Une fois dans les bureaux de la direction, j'ai été pris par le virus et j'ai commencé à envisager de devenir directeur général. Un an plus tard, Phipps et [le propriétaire] Donald Sterling se sont séparés et ils avaient besoin d'un DG. Cela faisait trois ans et demi que je n'entraînais plus une équipe de lycée en basket. Je n'étais absolument pas préparé pour ça.

Heureusement, Sterling a déplacé l'équipe à Los Angeles, ce qui m'a donné une petite impulsion pour m'éloigner de lui. Les choses étaient si instables que j'ai dû passer à autre chose.

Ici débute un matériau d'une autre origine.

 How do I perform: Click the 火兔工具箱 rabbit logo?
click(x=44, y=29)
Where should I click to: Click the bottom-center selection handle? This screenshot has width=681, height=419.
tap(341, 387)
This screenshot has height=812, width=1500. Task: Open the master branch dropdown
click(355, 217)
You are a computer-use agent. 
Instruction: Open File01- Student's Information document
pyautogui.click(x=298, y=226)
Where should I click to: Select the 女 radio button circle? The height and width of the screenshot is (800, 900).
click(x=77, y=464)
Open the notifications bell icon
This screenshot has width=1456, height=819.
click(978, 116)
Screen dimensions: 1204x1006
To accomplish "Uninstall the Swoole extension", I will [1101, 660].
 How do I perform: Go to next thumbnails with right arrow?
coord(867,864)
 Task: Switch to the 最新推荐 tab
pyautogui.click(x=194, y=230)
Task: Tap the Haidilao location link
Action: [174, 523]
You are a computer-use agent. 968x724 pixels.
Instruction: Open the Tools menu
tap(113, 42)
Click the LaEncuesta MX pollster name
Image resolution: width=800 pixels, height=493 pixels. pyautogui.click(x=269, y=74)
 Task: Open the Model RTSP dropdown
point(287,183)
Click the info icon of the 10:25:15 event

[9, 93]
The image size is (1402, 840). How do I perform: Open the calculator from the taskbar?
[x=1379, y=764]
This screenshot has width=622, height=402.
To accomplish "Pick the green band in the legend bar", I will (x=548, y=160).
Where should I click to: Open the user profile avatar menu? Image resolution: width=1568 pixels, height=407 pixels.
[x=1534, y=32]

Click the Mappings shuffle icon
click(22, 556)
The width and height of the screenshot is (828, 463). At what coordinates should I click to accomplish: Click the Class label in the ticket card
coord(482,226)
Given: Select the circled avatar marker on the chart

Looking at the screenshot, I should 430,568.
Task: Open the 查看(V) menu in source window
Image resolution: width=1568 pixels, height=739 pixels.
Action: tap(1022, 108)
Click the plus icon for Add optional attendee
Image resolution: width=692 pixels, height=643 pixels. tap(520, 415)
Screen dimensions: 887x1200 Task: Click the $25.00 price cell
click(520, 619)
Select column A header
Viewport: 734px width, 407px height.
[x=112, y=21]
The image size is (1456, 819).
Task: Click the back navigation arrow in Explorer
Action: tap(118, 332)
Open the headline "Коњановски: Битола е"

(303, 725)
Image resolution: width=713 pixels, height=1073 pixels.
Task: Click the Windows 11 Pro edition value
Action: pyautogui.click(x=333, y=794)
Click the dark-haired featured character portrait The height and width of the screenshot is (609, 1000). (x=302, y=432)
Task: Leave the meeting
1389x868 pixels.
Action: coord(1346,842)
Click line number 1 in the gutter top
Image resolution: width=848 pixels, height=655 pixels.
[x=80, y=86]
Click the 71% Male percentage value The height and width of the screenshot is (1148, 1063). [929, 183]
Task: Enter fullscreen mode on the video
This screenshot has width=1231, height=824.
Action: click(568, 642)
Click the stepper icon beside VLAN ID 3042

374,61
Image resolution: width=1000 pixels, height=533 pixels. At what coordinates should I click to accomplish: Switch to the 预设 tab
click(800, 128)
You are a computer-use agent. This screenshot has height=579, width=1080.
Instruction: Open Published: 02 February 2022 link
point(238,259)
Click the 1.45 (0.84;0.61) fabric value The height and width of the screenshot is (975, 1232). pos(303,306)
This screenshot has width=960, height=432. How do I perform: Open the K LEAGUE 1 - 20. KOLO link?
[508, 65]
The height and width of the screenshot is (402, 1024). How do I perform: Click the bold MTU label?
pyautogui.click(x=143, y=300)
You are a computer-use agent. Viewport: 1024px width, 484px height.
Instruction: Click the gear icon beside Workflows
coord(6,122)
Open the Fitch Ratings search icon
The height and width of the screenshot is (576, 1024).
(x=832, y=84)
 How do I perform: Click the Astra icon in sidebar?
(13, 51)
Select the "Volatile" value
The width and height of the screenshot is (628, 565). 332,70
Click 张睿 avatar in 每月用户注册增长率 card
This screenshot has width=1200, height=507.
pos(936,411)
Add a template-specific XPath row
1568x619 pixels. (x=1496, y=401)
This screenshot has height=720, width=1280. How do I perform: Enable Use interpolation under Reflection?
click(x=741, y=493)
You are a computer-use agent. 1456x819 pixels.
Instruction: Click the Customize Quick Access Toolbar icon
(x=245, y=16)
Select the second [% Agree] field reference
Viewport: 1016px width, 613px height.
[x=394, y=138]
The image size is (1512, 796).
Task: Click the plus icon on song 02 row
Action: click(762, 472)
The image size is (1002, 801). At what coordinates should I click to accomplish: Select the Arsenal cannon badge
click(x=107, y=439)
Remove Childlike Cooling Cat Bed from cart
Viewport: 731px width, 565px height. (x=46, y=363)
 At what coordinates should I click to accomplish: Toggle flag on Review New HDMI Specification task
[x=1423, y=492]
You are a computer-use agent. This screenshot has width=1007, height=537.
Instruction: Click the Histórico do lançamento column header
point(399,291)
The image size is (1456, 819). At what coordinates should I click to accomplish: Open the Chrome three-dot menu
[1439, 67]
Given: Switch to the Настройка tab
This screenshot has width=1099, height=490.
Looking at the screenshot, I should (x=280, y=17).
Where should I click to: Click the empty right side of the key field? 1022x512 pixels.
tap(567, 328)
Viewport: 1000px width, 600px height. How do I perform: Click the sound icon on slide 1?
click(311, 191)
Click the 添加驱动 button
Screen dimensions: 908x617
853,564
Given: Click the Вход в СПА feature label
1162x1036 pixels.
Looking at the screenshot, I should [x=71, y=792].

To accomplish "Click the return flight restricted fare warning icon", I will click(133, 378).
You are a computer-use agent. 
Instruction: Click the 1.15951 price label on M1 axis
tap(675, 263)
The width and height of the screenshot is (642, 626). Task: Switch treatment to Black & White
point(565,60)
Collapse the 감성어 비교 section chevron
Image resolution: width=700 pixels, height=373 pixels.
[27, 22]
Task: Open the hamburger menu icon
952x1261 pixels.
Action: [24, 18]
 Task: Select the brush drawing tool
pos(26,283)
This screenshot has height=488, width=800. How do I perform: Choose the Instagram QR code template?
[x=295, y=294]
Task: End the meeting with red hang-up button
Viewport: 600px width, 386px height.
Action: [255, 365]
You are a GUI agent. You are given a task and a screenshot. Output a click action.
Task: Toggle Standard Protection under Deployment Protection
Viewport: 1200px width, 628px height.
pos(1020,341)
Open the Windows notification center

L'image complète de qui était Sterling et de sa manière d'opérer n'est apparue que près de trois décennies plus tard. Mais Phipps était à Denver et vous a aidé à vous y implanter, d'abord comme directeur du personnel joueur, puis comme directeur général, puis président de l'équipe et actionnaire minoritaire ?

Mon séjour à Denver a été l'une des six périodes les plus agréables de ma carrière, car j'étais avec Doug Moe et un groupe de personnages avec qui il était amusant de passer du temps. Nous avons vendu l'équipe en 1990 et c'est à ce moment-là que je suis parti pour Atlanta.

Qui d’autre considérez-vous comme des influences dans votre carrière ?

Mon entraîneur au lycée, Jerry Waugh, était un excellent professeur de basket, il a joué au Kansas avec Wilt Chamberlain, c’est lui qui m’a inspiré à vouloir devenir entraîneur. Bill Bertka a été le premier dans la NBA à me prendre sous son aile.

Après cela, ce fut [le garde des Suns] Paul Westphal, qui m’a appelé en 1976 alors que j’étais entraîneur en première année au lycée. Il avait obtenu mon nom et démarrait un camp de basket avec Alvan Adams, et il voulait que je dirige le camp. C’est Westphal qui a appelé Paul Silas.

D'où vous est venue votre conscience sociale ?

« Comment ce Blanc qui vivait à Phoenix s’est-il retrouvé impliqué dans le mouvement des droits civiques ? » On me l’a souvent demandé. Étudiant dans les années 1960, je regardais les informations et Walter Cronkite chaque soir, et je voyais les reportages. Je n’arrivais pas à le croire : les Freedom Riders, les sit-in dans les comptoirs de restaurants, à quel point les manifestants étaient non-violents.

Mon père est devenu membre de la Ligue urbaine de Phoenix en 1970, et à cette époque, j'étais en dernière année à l'Université d'État de l'Arizona. Il m'a fait entrer au conseil d'administration, où l'un des membres était [le célèbre sprinter olympique de 1936] Jesse Owens. J'ai passé dix ans à apprendre de lui. J'avais commencé à enseigner l'histoire dans un lycée – à majorité blanche – et j'ai introduit des modules sur l'histoire des Noirs dans mes cours. Jesse venait parler à ces classes.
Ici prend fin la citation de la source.